Overall, 97% of women self-identified as Black and 3% as Hispanic. Researchers identified the following main themes after interviews:
- perceived lack of communication about postpartum complications;
- structural racism described through examples of not being heard or believed;
- perceived lack of respect for Black women’s bodies by health care workers linked to inappropriate verbal and nonverbal communication; and
- discrepancies in care provided and chart documentation vs. patients’ understanding of their health care needs.
In addition, 83.3% of participants also described experiencing discrimination in health care settings during their most recent perinatal period attributed to race/ethnicity. According to Burdick, one of the more surprising findings of this study was the concept of a “mismatch in care” between patient expectations and the care they received or what was noted in their chart.
“Not only did a patient feel like they weren’t being given the care they should,” Burdick said during an interview. “It seemed as if they weren’t getting the necessary information about their health that they needed.”

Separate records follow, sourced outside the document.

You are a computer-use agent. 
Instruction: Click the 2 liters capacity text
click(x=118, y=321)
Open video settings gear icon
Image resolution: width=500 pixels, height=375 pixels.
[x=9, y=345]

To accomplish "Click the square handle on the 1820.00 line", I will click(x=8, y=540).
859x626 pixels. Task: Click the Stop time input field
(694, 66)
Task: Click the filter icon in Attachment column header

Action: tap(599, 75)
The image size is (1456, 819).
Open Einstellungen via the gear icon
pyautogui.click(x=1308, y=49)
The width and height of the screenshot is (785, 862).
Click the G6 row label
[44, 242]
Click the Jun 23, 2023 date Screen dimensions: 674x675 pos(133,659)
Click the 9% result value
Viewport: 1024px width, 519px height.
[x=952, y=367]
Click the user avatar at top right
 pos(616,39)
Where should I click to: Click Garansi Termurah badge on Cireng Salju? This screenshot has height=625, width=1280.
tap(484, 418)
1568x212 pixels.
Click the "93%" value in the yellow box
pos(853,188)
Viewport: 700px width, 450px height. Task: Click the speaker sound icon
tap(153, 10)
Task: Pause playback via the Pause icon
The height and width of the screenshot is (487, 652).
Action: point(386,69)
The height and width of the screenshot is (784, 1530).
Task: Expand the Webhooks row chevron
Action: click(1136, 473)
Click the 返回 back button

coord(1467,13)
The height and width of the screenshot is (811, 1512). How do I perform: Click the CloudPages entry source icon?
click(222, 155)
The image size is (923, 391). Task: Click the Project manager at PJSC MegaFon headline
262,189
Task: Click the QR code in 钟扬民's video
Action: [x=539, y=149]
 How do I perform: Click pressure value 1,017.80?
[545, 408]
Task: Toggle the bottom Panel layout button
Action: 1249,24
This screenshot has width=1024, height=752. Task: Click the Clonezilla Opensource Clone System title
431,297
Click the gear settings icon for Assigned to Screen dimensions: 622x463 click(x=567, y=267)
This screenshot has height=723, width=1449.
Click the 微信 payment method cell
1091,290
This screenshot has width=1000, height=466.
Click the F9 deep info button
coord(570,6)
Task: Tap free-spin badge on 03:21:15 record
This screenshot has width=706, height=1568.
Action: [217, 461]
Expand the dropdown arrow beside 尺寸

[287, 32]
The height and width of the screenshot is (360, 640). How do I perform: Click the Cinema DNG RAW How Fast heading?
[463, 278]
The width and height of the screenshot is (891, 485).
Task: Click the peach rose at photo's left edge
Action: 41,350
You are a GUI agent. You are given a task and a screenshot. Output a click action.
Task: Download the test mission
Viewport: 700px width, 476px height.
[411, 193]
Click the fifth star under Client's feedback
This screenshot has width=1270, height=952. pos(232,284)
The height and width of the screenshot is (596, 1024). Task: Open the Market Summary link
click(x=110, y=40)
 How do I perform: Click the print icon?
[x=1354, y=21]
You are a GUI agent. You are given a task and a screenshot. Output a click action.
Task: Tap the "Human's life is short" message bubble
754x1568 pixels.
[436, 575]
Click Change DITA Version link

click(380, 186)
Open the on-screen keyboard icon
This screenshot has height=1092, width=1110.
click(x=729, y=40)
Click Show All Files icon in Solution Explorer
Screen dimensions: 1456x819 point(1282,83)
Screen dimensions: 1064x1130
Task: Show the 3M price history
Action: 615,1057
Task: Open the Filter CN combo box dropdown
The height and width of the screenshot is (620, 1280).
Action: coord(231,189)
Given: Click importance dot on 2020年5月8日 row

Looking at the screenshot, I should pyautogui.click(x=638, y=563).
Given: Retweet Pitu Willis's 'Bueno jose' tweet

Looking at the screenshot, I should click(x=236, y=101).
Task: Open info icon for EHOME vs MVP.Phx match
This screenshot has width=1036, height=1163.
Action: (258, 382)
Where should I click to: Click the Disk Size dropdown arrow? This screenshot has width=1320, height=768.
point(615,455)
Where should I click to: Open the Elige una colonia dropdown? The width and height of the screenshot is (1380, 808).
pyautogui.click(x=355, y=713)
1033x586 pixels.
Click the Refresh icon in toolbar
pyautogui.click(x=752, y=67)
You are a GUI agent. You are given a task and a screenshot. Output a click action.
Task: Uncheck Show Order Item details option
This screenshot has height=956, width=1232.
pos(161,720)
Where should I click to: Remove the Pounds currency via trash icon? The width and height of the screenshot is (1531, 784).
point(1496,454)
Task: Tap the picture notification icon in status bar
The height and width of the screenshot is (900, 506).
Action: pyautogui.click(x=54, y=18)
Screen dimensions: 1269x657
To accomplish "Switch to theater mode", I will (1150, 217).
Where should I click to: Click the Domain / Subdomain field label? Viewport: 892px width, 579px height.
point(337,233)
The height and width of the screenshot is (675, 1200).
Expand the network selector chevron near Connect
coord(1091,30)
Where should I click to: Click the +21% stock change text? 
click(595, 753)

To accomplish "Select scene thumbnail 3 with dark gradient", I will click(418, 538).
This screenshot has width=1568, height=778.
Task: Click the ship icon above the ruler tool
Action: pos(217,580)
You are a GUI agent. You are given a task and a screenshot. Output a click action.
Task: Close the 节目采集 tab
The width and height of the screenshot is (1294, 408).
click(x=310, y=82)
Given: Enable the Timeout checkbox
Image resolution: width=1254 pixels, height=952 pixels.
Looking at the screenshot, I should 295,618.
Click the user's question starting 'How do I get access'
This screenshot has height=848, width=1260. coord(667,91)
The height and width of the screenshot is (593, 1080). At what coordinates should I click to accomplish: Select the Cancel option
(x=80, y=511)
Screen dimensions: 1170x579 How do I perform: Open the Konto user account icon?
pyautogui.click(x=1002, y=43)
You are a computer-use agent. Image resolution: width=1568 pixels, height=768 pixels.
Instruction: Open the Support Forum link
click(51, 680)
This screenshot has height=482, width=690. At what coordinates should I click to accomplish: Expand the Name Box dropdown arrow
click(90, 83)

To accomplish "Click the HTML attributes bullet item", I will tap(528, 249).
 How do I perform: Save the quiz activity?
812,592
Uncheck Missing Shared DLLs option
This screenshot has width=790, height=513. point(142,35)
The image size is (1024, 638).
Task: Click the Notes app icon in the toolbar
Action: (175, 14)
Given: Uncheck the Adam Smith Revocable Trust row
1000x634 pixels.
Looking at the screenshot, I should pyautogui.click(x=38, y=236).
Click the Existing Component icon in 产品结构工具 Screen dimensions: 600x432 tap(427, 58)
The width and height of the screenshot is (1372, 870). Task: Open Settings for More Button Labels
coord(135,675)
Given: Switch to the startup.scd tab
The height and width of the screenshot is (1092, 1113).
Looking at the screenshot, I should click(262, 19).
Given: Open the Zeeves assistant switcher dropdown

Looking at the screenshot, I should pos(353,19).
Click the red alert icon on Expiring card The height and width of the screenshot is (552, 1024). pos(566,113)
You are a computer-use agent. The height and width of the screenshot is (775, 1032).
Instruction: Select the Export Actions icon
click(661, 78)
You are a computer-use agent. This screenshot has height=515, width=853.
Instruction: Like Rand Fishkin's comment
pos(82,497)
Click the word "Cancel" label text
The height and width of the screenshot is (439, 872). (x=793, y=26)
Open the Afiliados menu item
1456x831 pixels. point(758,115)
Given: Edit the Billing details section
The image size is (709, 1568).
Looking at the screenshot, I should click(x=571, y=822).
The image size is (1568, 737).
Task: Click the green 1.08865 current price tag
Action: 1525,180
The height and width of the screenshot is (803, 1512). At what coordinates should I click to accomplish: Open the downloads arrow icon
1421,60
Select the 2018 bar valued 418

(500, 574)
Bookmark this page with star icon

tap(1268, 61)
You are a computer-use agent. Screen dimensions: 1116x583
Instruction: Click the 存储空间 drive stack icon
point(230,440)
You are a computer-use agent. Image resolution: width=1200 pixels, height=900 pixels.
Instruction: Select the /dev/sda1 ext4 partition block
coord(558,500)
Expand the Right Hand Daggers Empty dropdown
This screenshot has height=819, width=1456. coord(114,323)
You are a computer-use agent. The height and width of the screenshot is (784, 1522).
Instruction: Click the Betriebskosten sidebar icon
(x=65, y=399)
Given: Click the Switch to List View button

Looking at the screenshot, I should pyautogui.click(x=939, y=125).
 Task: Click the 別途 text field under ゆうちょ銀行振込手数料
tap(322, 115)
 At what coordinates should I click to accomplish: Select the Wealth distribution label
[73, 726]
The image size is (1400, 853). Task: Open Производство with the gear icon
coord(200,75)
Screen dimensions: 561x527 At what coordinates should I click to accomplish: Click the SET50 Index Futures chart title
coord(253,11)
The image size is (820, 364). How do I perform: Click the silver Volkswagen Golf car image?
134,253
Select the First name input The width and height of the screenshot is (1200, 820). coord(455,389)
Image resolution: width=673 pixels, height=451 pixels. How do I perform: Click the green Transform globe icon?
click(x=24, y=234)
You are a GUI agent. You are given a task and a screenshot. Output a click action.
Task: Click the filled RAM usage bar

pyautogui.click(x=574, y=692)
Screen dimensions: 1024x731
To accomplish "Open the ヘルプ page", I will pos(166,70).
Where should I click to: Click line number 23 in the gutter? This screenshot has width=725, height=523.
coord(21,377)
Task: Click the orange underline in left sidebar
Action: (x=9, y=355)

This care mismatch could be a stepping point for thinking about how patients and clinicians communicate through face-to-face and chart interactions, Burdick noted.
“Even if the doctor told a patient they had [a condition] but the patient either didn’t hear them or didn’t understand what they were saying, that lack of communication can be quite dangerous,” Burdick said.
Put patient voice first
The researchers also noted women of color in the postpartum period want more information on their specific complications and wish to become partners in decision-making. Burdick said researchers should do more to focus on patient stories when working to improve care.
“There’s been a lot of work done already, including a study on patient stories and narratives, but more needs to be done with these stories,” Burdick told Healio. “Instead of writing papers, disseminating these stories in different ways is helpful on community and patient advocacy levels. More research around charting and patient experiences and communicating that across health systems is a fruitful place to do more research.”